Convolutions are used suprisingly often in technical indicators. Examples are:

  • lag $[0,1,...,0]$
  • difference $[0,-1,...,0,0,0]$
  • moving average $ma(n) = 1/n[1,..,1]$, where the 1 is repeated n times
  • exponential moving averages: $ema(n) = [1-\alpha,...,(1-\alpha)\alpha^n]$
  • moving average convergence divergense: $macd(m,n,d) = ma(d) * (ema(m) - ema(n))$ (thanks to the convolution properties we can express it like this, note that here $*$ is the convolution operator)
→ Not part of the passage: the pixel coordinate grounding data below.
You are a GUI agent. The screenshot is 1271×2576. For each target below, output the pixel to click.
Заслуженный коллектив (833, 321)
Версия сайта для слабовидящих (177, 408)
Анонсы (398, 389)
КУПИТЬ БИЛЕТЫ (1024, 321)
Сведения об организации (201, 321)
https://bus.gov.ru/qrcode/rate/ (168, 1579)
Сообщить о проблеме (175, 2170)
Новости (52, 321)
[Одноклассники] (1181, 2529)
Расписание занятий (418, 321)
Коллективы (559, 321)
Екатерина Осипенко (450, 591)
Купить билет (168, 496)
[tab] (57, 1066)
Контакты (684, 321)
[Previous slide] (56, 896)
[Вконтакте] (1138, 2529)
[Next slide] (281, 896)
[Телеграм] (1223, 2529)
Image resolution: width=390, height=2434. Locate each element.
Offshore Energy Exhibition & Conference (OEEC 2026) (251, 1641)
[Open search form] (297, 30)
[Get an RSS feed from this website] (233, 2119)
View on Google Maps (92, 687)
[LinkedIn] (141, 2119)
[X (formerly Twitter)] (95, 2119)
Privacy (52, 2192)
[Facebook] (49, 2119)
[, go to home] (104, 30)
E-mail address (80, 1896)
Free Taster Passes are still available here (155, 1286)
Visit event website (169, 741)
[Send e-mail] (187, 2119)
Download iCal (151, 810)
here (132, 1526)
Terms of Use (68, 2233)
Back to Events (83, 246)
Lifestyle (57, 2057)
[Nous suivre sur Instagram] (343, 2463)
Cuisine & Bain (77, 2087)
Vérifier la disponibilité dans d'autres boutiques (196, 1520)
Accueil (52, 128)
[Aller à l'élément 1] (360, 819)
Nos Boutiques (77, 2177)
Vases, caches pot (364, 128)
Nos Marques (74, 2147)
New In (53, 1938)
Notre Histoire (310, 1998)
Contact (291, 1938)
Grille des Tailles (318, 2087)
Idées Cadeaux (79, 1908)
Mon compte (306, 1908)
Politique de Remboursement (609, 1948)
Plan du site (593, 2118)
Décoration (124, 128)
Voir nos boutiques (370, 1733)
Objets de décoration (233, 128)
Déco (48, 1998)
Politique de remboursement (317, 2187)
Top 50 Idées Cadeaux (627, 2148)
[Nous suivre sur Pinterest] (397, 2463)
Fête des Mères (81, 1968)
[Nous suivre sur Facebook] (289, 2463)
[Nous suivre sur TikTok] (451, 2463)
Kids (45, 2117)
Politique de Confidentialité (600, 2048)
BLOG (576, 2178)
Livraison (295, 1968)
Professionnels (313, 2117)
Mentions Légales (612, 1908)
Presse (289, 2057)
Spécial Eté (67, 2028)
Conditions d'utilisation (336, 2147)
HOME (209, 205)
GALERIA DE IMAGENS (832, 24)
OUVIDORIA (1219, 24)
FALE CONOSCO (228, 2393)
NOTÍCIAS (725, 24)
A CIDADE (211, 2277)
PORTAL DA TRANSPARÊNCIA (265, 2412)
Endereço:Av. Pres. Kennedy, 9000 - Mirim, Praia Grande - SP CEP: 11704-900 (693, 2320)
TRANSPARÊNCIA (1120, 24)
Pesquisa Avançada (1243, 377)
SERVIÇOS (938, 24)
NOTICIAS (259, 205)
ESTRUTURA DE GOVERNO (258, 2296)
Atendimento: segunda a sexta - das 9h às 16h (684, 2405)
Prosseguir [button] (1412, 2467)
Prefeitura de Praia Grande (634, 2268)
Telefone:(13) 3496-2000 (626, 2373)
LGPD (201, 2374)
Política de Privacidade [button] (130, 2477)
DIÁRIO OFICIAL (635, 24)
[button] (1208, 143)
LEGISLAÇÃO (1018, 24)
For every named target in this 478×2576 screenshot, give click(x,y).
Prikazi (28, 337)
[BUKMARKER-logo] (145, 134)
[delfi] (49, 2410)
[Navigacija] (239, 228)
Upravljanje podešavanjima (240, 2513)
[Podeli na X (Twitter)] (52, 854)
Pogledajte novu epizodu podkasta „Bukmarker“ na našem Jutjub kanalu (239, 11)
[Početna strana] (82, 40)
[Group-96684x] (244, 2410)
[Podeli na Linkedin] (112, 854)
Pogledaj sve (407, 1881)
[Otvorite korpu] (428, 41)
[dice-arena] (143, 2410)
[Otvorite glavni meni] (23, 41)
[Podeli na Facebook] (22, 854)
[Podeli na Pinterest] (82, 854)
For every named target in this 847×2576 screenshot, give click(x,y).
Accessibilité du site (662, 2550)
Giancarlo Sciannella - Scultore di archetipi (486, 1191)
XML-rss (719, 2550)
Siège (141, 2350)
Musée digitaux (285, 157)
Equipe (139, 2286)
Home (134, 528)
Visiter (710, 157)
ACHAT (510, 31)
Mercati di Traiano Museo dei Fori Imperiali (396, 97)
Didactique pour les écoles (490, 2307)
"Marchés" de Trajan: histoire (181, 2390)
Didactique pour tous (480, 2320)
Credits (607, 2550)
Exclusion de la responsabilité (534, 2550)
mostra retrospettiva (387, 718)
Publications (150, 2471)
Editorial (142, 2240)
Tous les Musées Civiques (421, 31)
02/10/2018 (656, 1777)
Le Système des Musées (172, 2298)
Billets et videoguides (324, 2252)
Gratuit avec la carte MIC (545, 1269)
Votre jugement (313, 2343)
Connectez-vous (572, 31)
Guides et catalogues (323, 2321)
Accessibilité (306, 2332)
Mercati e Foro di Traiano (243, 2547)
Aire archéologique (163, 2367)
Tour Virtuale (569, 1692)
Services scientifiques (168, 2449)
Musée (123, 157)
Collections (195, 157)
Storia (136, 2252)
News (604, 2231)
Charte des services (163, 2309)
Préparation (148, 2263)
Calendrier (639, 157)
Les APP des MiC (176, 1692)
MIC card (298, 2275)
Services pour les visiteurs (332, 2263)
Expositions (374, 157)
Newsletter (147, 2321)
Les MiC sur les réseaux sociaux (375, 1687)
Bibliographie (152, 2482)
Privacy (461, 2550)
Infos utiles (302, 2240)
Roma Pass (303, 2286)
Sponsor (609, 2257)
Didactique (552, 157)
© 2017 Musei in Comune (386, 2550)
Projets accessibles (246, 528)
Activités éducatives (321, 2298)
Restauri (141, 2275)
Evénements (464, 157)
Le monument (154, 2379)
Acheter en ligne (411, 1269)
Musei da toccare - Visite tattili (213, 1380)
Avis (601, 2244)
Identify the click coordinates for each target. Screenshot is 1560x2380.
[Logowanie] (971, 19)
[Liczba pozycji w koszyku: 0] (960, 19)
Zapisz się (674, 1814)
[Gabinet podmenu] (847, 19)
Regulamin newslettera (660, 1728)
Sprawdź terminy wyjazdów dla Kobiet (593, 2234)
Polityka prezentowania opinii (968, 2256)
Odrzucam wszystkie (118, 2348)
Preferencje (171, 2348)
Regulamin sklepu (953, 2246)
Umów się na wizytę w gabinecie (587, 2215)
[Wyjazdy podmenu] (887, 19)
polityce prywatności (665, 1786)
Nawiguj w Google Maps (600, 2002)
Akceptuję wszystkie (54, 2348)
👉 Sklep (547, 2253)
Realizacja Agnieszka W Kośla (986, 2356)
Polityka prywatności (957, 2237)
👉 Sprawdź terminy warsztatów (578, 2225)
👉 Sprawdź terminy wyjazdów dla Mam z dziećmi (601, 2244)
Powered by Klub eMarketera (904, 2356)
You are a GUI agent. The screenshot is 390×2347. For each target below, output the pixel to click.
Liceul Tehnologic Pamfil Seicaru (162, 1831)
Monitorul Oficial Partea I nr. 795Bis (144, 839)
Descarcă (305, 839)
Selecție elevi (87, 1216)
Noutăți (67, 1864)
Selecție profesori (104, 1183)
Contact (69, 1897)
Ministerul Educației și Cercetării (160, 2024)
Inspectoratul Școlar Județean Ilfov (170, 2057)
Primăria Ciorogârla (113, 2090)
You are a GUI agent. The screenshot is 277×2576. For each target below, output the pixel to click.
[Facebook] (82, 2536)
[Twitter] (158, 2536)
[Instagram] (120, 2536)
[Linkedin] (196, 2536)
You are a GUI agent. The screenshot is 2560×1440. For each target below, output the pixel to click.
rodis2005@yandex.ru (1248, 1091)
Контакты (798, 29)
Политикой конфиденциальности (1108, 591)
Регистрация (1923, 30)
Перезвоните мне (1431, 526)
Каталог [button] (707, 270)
  • rsi: left to the reader

The cool thing about doing this stuff on log prices, is that the lag convolution turns into taking $p(t+1)/p(t)$ in the original time series, which is "normalized" in the sense that it is invariant to scaling the whole series. It should not matter whether we are looking at the series with the price given in Dollar or looking at it given in Bitcoin. This is a clear motivation for using convolutional neural networks and maybe even initializing their weights with technical indicators.